Exercise objective
Would you return every entry below without a single difference?

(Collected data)
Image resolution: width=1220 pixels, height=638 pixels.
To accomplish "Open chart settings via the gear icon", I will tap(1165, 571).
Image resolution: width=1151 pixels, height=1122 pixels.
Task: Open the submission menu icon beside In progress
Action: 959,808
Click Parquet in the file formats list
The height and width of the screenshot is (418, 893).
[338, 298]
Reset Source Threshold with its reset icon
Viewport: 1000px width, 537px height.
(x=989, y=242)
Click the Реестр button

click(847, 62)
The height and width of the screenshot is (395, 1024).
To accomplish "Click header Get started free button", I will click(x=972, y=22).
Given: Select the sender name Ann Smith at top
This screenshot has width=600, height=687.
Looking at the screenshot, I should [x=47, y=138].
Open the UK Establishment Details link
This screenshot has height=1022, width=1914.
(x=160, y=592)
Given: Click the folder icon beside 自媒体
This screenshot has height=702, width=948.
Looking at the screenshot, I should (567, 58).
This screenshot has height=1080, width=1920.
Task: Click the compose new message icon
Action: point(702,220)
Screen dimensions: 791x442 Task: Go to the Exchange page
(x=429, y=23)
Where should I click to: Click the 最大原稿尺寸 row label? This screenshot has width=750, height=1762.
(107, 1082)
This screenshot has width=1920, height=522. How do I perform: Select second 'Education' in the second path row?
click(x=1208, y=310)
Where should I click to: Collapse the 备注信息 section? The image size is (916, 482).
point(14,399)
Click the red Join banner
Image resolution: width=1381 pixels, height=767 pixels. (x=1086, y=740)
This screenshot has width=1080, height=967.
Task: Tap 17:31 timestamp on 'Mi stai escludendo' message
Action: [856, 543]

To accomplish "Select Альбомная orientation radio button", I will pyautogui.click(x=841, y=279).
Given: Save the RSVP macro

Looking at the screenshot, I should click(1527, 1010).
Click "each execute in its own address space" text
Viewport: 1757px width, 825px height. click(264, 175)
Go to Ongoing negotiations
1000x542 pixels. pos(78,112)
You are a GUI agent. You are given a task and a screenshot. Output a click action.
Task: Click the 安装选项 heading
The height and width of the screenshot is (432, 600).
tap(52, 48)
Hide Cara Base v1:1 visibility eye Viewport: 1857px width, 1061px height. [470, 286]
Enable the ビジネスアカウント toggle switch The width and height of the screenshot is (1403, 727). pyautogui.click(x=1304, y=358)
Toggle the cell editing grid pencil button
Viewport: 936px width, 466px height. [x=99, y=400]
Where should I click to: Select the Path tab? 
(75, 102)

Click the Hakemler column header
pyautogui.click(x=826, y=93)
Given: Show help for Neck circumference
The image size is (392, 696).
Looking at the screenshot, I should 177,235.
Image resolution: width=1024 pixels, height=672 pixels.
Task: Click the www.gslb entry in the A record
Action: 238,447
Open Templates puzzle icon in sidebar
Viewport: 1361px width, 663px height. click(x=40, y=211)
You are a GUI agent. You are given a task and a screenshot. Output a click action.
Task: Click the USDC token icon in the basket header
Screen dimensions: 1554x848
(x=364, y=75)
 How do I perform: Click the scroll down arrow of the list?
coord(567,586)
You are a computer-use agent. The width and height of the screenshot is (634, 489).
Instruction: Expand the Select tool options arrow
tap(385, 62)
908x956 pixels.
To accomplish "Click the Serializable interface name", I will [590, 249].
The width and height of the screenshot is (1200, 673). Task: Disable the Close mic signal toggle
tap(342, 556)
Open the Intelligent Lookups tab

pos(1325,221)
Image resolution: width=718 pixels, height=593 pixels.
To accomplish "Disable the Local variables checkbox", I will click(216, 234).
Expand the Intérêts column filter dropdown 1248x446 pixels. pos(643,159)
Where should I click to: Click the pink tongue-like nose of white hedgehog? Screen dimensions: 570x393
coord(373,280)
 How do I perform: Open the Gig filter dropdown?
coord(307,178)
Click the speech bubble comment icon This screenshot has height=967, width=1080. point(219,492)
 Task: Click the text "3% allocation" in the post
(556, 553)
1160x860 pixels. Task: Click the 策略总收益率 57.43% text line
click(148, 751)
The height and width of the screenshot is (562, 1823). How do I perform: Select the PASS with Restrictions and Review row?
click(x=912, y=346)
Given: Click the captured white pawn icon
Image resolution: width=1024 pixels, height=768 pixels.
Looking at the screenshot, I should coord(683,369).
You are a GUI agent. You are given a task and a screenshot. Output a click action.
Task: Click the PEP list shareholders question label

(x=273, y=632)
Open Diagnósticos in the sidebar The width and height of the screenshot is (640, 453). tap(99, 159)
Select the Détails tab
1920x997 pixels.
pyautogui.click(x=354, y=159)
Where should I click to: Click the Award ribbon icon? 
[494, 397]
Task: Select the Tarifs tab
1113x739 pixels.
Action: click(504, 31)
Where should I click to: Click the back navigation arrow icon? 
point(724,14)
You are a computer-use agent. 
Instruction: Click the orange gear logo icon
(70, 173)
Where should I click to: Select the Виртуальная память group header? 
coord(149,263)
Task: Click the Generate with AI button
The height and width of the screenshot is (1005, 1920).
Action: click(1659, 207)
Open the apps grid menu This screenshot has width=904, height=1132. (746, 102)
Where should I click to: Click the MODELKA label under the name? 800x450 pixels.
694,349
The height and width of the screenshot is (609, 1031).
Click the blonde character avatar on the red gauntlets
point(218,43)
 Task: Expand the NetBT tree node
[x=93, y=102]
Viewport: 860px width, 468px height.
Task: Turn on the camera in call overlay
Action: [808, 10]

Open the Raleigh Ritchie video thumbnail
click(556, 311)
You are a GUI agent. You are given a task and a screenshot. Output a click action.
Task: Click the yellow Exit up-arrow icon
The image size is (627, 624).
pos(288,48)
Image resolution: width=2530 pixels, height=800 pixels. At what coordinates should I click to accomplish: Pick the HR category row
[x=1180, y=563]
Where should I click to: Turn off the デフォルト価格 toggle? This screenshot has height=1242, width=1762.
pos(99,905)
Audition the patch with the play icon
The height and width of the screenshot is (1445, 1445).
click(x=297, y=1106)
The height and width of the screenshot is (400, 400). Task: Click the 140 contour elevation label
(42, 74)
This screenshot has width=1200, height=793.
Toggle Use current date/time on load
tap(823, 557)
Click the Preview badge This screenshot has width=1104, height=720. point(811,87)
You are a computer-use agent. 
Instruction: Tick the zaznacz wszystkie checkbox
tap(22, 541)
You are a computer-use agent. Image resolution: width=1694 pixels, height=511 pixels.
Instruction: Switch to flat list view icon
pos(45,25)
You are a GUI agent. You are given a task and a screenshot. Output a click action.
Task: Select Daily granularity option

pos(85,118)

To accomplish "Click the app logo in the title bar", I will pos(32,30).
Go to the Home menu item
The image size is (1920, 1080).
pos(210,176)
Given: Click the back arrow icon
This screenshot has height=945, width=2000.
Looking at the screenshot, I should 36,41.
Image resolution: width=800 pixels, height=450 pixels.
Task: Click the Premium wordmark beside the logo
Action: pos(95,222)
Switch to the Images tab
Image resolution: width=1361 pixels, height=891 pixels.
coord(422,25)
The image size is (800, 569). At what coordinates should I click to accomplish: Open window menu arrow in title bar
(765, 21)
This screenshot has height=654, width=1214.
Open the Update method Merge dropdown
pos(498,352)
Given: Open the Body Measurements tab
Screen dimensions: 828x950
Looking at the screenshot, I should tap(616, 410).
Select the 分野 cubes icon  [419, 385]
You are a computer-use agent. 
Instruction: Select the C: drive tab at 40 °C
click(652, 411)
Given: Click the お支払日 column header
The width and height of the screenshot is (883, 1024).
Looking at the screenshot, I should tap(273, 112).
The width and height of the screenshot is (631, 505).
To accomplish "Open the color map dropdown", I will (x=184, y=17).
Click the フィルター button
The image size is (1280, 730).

Reply
Image resolution: width=1220 pixels, height=638 pixels.
To accomplish "Open chart settings via the gear icon", I will tap(1165, 571).
Image resolution: width=1151 pixels, height=1122 pixels.
Task: Open the submission menu icon beside In progress
Action: 959,808
Click Parquet in the file formats list
The height and width of the screenshot is (418, 893).
[338, 298]
Reset Source Threshold with its reset icon
Viewport: 1000px width, 537px height.
(x=989, y=242)
Click the Реестр button

click(847, 62)
The height and width of the screenshot is (395, 1024).
To accomplish "Click header Get started free button", I will click(x=972, y=22).
Given: Select the sender name Ann Smith at top
This screenshot has width=600, height=687.
Looking at the screenshot, I should [x=47, y=138].
Open the UK Establishment Details link
This screenshot has height=1022, width=1914.
(x=160, y=592)
Given: Click the folder icon beside 自媒体
This screenshot has height=702, width=948.
Looking at the screenshot, I should (567, 58).
This screenshot has height=1080, width=1920.
Task: Click the compose new message icon
Action: point(702,220)
Screen dimensions: 791x442 Task: Go to the Exchange page
(x=429, y=23)
Where should I click to: Click the 最大原稿尺寸 row label? This screenshot has width=750, height=1762.
(107, 1082)
This screenshot has width=1920, height=522. How do I perform: Select second 'Education' in the second path row?
click(x=1208, y=310)
Where should I click to: Collapse the 备注信息 section? The image size is (916, 482).
point(14,399)
Click the red Join banner
Image resolution: width=1381 pixels, height=767 pixels. (x=1086, y=740)
This screenshot has width=1080, height=967.
Task: Tap 17:31 timestamp on 'Mi stai escludendo' message
Action: [856, 543]

To accomplish "Select Альбомная orientation radio button", I will pyautogui.click(x=841, y=279).
Given: Save the RSVP macro

Looking at the screenshot, I should click(1527, 1010).
Click "each execute in its own address space" text
Viewport: 1757px width, 825px height. click(264, 175)
Go to Ongoing negotiations
1000x542 pixels. pos(78,112)
You are a GUI agent. You are given a task and a screenshot. Output a click action.
Task: Click the 安装选项 heading
The height and width of the screenshot is (432, 600).
tap(52, 48)
Hide Cara Base v1:1 visibility eye Viewport: 1857px width, 1061px height. [470, 286]
Enable the ビジネスアカウント toggle switch The width and height of the screenshot is (1403, 727). pyautogui.click(x=1304, y=358)
Toggle the cell editing grid pencil button
Viewport: 936px width, 466px height. [x=99, y=400]
Where should I click to: Select the Path tab? 
(75, 102)

Click the Hakemler column header
pyautogui.click(x=826, y=93)
Given: Show help for Neck circumference
The image size is (392, 696).
Looking at the screenshot, I should 177,235.
Image resolution: width=1024 pixels, height=672 pixels.
Task: Click the www.gslb entry in the A record
Action: 238,447
Open Templates puzzle icon in sidebar
Viewport: 1361px width, 663px height. click(x=40, y=211)
You are a GUI agent. You are given a task and a screenshot. Output a click action.
Task: Click the USDC token icon in the basket header
Screen dimensions: 1554x848
(x=364, y=75)
 How do I perform: Click the scroll down arrow of the list?
coord(567,586)
You are a computer-use agent. The width and height of the screenshot is (634, 489).
Instruction: Expand the Select tool options arrow
tap(385, 62)
908x956 pixels.
To accomplish "Click the Serializable interface name", I will [590, 249].
The width and height of the screenshot is (1200, 673). Task: Disable the Close mic signal toggle
tap(342, 556)
Open the Intelligent Lookups tab

pos(1325,221)
Image resolution: width=718 pixels, height=593 pixels.
To accomplish "Disable the Local variables checkbox", I will click(216, 234).
Expand the Intérêts column filter dropdown 1248x446 pixels. pos(643,159)
Where should I click to: Click the pink tongue-like nose of white hedgehog? Screen dimensions: 570x393
coord(373,280)
 How do I perform: Open the Gig filter dropdown?
coord(307,178)
Click the speech bubble comment icon This screenshot has height=967, width=1080. point(219,492)
 Task: Click the text "3% allocation" in the post
(556, 553)
1160x860 pixels. Task: Click the 策略总收益率 57.43% text line
click(148, 751)
The height and width of the screenshot is (562, 1823). How do I perform: Select the PASS with Restrictions and Review row?
click(x=912, y=346)
Given: Click the captured white pawn icon
Image resolution: width=1024 pixels, height=768 pixels.
Looking at the screenshot, I should coord(683,369).
You are a GUI agent. You are given a task and a screenshot. Output a click action.
Task: Click the PEP list shareholders question label

(x=273, y=632)
Open Diagnósticos in the sidebar The width and height of the screenshot is (640, 453). tap(99, 159)
Select the Détails tab
1920x997 pixels.
pyautogui.click(x=354, y=159)
Where should I click to: Click the Award ribbon icon? 
[494, 397]
Task: Select the Tarifs tab
1113x739 pixels.
Action: click(504, 31)
Where should I click to: Click the back navigation arrow icon? 
point(724,14)
You are a computer-use agent. 
Instruction: Click the orange gear logo icon
(70, 173)
Where should I click to: Select the Виртуальная память group header? 
coord(149,263)
Task: Click the Generate with AI button
The height and width of the screenshot is (1005, 1920).
Action: click(1659, 207)
Open the apps grid menu This screenshot has width=904, height=1132. (746, 102)
Where should I click to: Click the MODELKA label under the name? 800x450 pixels.
694,349
The height and width of the screenshot is (609, 1031).
Click the blonde character avatar on the red gauntlets
point(218,43)
 Task: Expand the NetBT tree node
[x=93, y=102]
Viewport: 860px width, 468px height.
Task: Turn on the camera in call overlay
Action: [808, 10]

Open the Raleigh Ritchie video thumbnail
click(556, 311)
You are a GUI agent. You are given a task and a screenshot. Output a click action.
Task: Click the yellow Exit up-arrow icon
The image size is (627, 624).
pos(288,48)
Image resolution: width=2530 pixels, height=800 pixels. At what coordinates should I click to accomplish: Pick the HR category row
[x=1180, y=563]
Where should I click to: Turn off the デフォルト価格 toggle? This screenshot has height=1242, width=1762.
pos(99,905)
Audition the patch with the play icon
The height and width of the screenshot is (1445, 1445).
click(x=297, y=1106)
The height and width of the screenshot is (400, 400). Task: Click the 140 contour elevation label
(42, 74)
This screenshot has width=1200, height=793.
Toggle Use current date/time on load
tap(823, 557)
Click the Preview badge This screenshot has width=1104, height=720. point(811,87)
You are a computer-use agent. 
Instruction: Tick the zaznacz wszystkie checkbox
tap(22, 541)
You are a computer-use agent. Image resolution: width=1694 pixels, height=511 pixels.
Instruction: Switch to flat list view icon
pos(45,25)
You are a GUI agent. You are given a task and a screenshot. Output a click action.
Task: Select Daily granularity option

pos(85,118)

To accomplish "Click the app logo in the title bar", I will pos(32,30).
Go to the Home menu item
The image size is (1920, 1080).
pos(210,176)
Given: Click the back arrow icon
This screenshot has height=945, width=2000.
Looking at the screenshot, I should 36,41.
Image resolution: width=800 pixels, height=450 pixels.
Task: Click the Premium wordmark beside the logo
Action: pos(95,222)
Switch to the Images tab
Image resolution: width=1361 pixels, height=891 pixels.
coord(422,25)
The image size is (800, 569). At what coordinates should I click to accomplish: Open window menu arrow in title bar
(765, 21)
This screenshot has height=654, width=1214.
Open the Update method Merge dropdown
pos(498,352)
Given: Open the Body Measurements tab
Screen dimensions: 828x950
Looking at the screenshot, I should tap(616, 410).
Select the 分野 cubes icon  [419, 385]
You are a computer-use agent. 
Instruction: Select the C: drive tab at 40 °C
click(652, 411)
Given: Click the お支払日 column header
The width and height of the screenshot is (883, 1024).
Looking at the screenshot, I should tap(273, 112).
The width and height of the screenshot is (631, 505).
To accomplish "Open the color map dropdown", I will (x=184, y=17).
Click the フィルター button
The image size is (1280, 730).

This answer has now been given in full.